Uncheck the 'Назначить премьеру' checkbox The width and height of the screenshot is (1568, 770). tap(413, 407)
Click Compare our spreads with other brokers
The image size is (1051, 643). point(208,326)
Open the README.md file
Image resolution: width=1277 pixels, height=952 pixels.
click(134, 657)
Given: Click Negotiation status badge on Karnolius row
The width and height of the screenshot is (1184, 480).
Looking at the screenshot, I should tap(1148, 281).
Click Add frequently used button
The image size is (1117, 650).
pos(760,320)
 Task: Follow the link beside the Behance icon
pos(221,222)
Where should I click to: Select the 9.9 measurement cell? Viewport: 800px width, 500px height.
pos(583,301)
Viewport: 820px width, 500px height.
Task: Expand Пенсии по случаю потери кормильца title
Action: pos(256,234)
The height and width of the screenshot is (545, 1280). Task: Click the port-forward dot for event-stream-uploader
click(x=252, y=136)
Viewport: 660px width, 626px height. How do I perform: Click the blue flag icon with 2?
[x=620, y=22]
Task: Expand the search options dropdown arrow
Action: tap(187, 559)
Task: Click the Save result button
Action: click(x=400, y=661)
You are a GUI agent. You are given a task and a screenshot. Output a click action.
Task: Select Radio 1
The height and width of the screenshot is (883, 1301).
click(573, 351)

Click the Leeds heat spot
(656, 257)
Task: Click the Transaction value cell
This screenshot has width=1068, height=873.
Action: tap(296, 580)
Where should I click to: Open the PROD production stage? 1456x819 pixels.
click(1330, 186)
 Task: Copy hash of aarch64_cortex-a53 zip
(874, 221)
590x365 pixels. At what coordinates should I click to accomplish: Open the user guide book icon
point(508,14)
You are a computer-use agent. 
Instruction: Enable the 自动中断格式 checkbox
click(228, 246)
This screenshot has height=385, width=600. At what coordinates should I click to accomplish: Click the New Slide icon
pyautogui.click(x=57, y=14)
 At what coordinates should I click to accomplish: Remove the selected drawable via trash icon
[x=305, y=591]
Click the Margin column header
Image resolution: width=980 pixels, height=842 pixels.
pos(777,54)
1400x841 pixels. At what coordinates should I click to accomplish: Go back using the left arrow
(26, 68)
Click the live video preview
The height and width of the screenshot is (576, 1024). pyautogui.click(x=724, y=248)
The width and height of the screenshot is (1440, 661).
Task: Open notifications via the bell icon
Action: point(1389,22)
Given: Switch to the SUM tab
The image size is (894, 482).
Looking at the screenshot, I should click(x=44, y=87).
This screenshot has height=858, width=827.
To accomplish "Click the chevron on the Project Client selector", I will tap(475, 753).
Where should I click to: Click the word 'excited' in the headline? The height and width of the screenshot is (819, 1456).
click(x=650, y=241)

- Written exercise -
Give the lines of the listing from the line with "Click Add frequently used button" up to and including the line with "point(508,14)" as a Markdown table with the columns Row and Line, numbering each row and omitting blank lines.

- Exercise output -
| Row | Line |
|---|---|
| 1 | Click Add frequently used button |
| 2 | The image size is (1117, 650). |
| 3 | pos(760,320) |
| 4 |  Task: Follow the link beside the Behance icon |
| 5 | pos(221,222) |
| 6 | Where should I click to: Select the 9.9 measurement cell? Viewport: 800px width, 500px height. |
| 7 | pos(583,301) |
| 8 | Viewport: 820px width, 500px height. |
| 9 | Task: Expand Пенсии по случаю потери кормильца title |
| 10 | Action: pos(256,234) |
| 11 | The height and width of the screenshot is (545, 1280). Task: Click the port-forward dot for event-stream-uploader |
| 12 | click(x=252, y=136) |
| 13 | Viewport: 660px width, 626px height. How do I perform: Click the blue flag icon with 2? |
| 14 | [x=620, y=22] |
| 15 | Task: Expand the search options dropdown arrow |
| 16 | Action: tap(187, 559) |
| 17 | Task: Click the Save result button |
| 18 | Action: click(x=400, y=661) |
| 19 | You are a GUI agent. You are given a task and a screenshot. Output a click action. |
| 20 | Task: Select Radio 1 |
| 21 | The height and width of the screenshot is (883, 1301). |
| 22 | click(573, 351) |
| 23 | Click the Leeds heat spot |
| 24 | (656, 257) |
| 25 | Task: Click the Transaction value cell |
| 26 | This screenshot has width=1068, height=873. |
| 27 | Action: tap(296, 580) |
| 28 | Where should I click to: Open the PROD production stage? 1456x819 pixels. |
| 29 | click(1330, 186) |
| 30 |  Task: Copy hash of aarch64_cortex-a53 zip |
| 31 | (874, 221) |
| 32 | 590x365 pixels. At what coordinates should I click to accomplish: Open the user guide book icon |
| 33 | point(508,14) |